La Côte d'Ivoire, terre d'accueil de la CAN 2023 : Un choix stratégique et historique
La question de savoir où s'est déroulée la Coupe d'Afrique des Nations (CAN) de football pour son édition 2023 renvoie directement à la Côte d'Ivoire.
Pour le pays des Éléphants, l'attribution de cette compétition a revêtu une dimension historique majeure. C'était en effet la deuxième fois seulement de son histoire que la Côte d'Ivoire accueillait la phase finale de la plus prestigieuse des compétitions continentales, la précédente édition à domicile remonte à 1984 — soit exactement quarante ans d'écart.
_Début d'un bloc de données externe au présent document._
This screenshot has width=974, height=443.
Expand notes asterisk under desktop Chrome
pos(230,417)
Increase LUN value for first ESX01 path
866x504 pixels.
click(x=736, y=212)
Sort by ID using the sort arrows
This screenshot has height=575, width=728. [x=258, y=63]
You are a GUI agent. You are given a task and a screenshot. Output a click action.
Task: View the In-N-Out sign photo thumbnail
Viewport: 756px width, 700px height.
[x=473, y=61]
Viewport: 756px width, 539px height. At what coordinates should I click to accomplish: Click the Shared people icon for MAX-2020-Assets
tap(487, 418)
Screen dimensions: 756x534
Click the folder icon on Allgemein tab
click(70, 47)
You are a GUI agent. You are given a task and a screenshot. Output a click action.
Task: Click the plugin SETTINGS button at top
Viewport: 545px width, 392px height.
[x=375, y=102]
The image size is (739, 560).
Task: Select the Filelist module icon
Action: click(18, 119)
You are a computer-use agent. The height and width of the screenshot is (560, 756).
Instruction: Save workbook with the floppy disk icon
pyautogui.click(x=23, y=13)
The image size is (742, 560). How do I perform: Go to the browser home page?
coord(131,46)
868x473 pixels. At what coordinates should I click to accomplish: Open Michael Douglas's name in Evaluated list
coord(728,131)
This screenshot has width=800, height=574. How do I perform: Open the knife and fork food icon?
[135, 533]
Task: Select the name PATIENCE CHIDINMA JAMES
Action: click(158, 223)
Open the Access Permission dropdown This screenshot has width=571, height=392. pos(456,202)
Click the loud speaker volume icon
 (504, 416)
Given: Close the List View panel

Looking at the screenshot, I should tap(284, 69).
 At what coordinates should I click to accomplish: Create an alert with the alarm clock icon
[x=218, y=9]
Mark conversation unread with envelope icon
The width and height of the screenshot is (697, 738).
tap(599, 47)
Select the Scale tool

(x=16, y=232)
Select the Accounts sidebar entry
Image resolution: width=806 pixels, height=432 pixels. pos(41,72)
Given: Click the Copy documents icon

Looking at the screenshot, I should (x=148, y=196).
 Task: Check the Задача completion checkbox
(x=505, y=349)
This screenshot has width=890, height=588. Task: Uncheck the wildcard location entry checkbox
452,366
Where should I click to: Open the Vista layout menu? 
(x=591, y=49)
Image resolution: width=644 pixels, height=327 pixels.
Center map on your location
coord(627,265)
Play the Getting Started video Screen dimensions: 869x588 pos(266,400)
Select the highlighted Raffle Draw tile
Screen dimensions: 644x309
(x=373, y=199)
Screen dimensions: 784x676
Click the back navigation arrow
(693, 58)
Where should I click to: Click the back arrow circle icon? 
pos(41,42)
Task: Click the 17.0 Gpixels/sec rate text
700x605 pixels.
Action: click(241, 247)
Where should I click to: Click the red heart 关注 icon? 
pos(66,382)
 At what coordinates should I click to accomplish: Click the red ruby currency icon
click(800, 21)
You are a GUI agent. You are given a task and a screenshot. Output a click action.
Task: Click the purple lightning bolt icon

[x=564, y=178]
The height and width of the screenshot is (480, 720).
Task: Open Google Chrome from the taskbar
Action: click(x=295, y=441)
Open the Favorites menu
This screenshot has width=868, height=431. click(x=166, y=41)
Un tel événement représentait donc bien plus qu'un simple tournoi sportif : il s'agissait d'un formidable catalyseur de développement, d'un projet de modernisation des infrastructures nationales et d'une vitrine exceptionnelle pour illustrer l'hospitalité légendaire du peuple ivoirien, la fameuse "akwaaba".
Un investissement pharaonique et des infrastructures de classe mondiale
L'accueil d'une CAN à 24 équipes impose des standards d'infrastructure extrêmement rigoureux, touchant aussi bien les stades homologués que les réseaux de transport, l'offre hôtelière et les centres d'entraînement.
Abidjan, le poumon économique, avec le mythique Stade Alassane-Ouattara d'Ebimpé (60 000 places) et le Stade Félix-Houphouët-Boigny rénové.
Bouaké, au centre du pays, et son Stade de la Paix entièrement modernisé.
Yamoussoukro, la capitale politique, dotée du Stade de Koueké.
San-Pédro, la cité portuaire du Sud-Ouest, avec le tout nouveau Stade Laurent Pokou.
Korhogo, la métropole du Grand Nord, qui s'est vue attribuer un stade flambant neuf aux normes internationales.
Cette décentralisation des rencontres a permis de dynamiser l'économie locale de plusieurs régions ivoiriennes tout en garantissant aux supporters des conditions de jeu et de sécurité optimales.
Une organisation saluée à l'international
Malgré les défis logistiques inhérents à un tournoi d'une telle envergure, la CAN 2023 s'est imposée comme l'une des éditions les plus spectaculaires, riches en buts et en rebondissements de l'histoire du football africain. L'apogée de cette grand-messe sportive a d'ailleurs coïncidé avec un scénario de cinéma pour le pays hôte : après un parcours chaotique au premier tour, l'équipe nationale ivoirienne a su puiser dans ses ressources mentales pour se réinventer, éliminer ses adversaires un à un, et finalement soulever le trophée national à domicile au terme d'une finale haletante face au Nigeria.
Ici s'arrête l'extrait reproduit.